What you are asked to do. According to the article on Cuban health workers in Angola, who traveled to southwest Africa in July?

Text.
########

By Sayli Sosa (OnCuba)
HAVANA TIMES — The bags had been packed when a new order arrived. “We’ve been informed no one has to leave. The problem of the debt has been solved,” a Cuban health worker based in Angola tells OnCuba.
The message arrived when rumors in Cuba maintained the island’s health personnel and experts were leaving Angola owing to a lack of payment for their services.
Angola’s financial problems and inability to meet its commitments with the Cuban government came to light in May, when Cuban authorities approached Luanda with a proposal to create a joint commission to analyze issues of bilateral interest, including the debt.
At the time, the Angolan health minister told the Angolan Press Agency (ANGOP) that there were “certain concerns regarding the debt to Cuba, arising from the current global situation and, consequently, the readjustment of the 2015 State budget.”
The health official added that the sums owed would be paid and that “despite the current debt, we’re going to continue to promote joint initiatives.”
The crisis required the attention of the highest levels of government. In July, Vice-Chair of the Cuban Council of Ministers Ricardo Cabrisas traveled to southwest Africa. Following the meeting, the head of the America Department of the Angolan Ministry of Foreign Affairs, Francico Jose Da Cruz, remarked that relations between the two nations continued to be dynamic, “but that adjustments within these long-standing collaborative ties were being made because the country is in financial arrears owing to the sudden drop in the oil price on the international market.”

########

Data section.
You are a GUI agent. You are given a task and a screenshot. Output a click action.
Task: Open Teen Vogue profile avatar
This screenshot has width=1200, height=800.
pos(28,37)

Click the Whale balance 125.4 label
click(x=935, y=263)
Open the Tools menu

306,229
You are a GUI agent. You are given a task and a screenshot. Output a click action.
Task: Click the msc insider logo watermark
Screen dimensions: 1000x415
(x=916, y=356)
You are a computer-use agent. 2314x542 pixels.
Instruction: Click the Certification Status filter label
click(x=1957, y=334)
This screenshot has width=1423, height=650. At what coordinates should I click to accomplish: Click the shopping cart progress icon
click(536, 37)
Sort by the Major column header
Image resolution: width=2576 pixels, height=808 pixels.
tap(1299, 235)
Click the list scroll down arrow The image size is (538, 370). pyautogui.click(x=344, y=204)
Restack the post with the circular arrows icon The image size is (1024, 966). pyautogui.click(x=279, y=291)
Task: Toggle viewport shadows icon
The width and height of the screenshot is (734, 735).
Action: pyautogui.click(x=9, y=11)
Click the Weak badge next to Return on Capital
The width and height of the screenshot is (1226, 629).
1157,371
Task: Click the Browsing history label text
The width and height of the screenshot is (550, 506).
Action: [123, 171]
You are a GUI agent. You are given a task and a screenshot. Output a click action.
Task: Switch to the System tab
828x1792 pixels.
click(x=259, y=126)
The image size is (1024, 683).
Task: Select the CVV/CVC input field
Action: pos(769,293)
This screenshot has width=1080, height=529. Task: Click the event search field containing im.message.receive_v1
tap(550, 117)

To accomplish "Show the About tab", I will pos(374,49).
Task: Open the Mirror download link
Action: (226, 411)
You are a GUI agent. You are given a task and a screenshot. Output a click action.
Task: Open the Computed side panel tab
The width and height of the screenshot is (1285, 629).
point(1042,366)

########

Answer to this problem. Ricardo Cabrisas, Vice-Chair of the Cuban Council of Ministers.